**GOAL OF THE EXERCISE**
Copy the records word for word from the start through the line containing "pyautogui.click(x=61, y=710)".

Pointing records for text and elements:
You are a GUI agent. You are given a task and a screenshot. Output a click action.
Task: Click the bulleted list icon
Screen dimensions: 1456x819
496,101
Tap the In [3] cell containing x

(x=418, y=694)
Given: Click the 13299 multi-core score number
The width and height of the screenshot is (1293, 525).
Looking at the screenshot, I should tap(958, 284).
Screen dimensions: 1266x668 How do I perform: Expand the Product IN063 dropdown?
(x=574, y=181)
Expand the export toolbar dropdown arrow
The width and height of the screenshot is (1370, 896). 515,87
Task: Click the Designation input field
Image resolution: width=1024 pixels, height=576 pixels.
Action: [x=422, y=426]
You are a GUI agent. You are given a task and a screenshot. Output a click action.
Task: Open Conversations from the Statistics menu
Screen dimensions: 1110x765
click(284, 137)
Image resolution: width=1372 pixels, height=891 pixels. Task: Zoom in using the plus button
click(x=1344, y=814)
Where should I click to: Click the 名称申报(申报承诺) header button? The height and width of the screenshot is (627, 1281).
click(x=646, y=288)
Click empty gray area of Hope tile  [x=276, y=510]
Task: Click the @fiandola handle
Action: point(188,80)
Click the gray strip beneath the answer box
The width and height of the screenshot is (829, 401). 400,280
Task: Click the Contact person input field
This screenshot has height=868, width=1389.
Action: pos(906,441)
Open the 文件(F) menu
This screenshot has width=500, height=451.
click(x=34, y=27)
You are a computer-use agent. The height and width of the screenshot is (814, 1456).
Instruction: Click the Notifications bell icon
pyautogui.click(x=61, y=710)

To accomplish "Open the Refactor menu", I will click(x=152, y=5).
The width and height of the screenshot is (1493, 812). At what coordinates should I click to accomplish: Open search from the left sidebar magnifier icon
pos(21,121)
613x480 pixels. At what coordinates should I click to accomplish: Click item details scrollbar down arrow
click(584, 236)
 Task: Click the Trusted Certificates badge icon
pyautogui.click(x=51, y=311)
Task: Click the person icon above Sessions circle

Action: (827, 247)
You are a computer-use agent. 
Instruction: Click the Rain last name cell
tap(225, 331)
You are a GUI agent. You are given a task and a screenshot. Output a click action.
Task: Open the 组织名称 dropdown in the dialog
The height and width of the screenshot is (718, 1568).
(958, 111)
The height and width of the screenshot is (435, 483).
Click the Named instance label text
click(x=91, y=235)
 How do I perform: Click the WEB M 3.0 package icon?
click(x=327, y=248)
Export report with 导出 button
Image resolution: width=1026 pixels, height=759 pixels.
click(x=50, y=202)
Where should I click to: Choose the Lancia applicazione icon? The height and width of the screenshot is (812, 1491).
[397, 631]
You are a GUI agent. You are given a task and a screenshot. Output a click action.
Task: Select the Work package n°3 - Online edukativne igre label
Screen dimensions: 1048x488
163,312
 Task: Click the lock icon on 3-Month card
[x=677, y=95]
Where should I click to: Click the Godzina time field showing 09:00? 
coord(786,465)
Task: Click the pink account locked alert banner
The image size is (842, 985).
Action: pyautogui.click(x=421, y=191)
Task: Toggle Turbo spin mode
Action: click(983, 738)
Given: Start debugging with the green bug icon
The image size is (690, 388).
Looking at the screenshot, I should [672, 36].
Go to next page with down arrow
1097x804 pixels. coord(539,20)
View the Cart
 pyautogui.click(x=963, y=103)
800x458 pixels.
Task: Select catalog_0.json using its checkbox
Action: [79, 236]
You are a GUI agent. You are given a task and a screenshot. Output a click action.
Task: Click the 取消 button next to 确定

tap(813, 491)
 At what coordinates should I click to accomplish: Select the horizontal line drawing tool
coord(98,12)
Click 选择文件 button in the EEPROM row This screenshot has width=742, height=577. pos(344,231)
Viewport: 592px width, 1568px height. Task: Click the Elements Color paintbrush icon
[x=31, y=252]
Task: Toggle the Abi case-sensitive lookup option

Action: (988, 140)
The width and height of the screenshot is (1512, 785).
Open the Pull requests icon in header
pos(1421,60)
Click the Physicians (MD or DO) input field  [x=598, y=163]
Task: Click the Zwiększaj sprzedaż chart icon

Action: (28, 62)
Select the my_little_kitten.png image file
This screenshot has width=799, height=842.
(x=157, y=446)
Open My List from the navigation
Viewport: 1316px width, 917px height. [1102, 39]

**CORRECT ANSWER**
You are a GUI agent. You are given a task and a screenshot. Output a click action.
Task: Click the bulleted list icon
Screen dimensions: 1456x819
496,101
Tap the In [3] cell containing x

(x=418, y=694)
Given: Click the 13299 multi-core score number
The width and height of the screenshot is (1293, 525).
Looking at the screenshot, I should tap(958, 284).
Screen dimensions: 1266x668 How do I perform: Expand the Product IN063 dropdown?
(x=574, y=181)
Expand the export toolbar dropdown arrow
The width and height of the screenshot is (1370, 896). 515,87
Task: Click the Designation input field
Image resolution: width=1024 pixels, height=576 pixels.
Action: [x=422, y=426]
You are a GUI agent. You are given a task and a screenshot. Output a click action.
Task: Open Conversations from the Statistics menu
Screen dimensions: 1110x765
click(284, 137)
Image resolution: width=1372 pixels, height=891 pixels. Task: Zoom in using the plus button
click(x=1344, y=814)
Where should I click to: Click the 名称申报(申报承诺) header button? The height and width of the screenshot is (627, 1281).
click(x=646, y=288)
Click empty gray area of Hope tile  [x=276, y=510]
Task: Click the @fiandola handle
Action: point(188,80)
Click the gray strip beneath the answer box
The width and height of the screenshot is (829, 401). 400,280
Task: Click the Contact person input field
This screenshot has height=868, width=1389.
Action: pos(906,441)
Open the 文件(F) menu
This screenshot has width=500, height=451.
click(x=34, y=27)
You are a computer-use agent. The height and width of the screenshot is (814, 1456).
Instruction: Click the Notifications bell icon
pyautogui.click(x=61, y=710)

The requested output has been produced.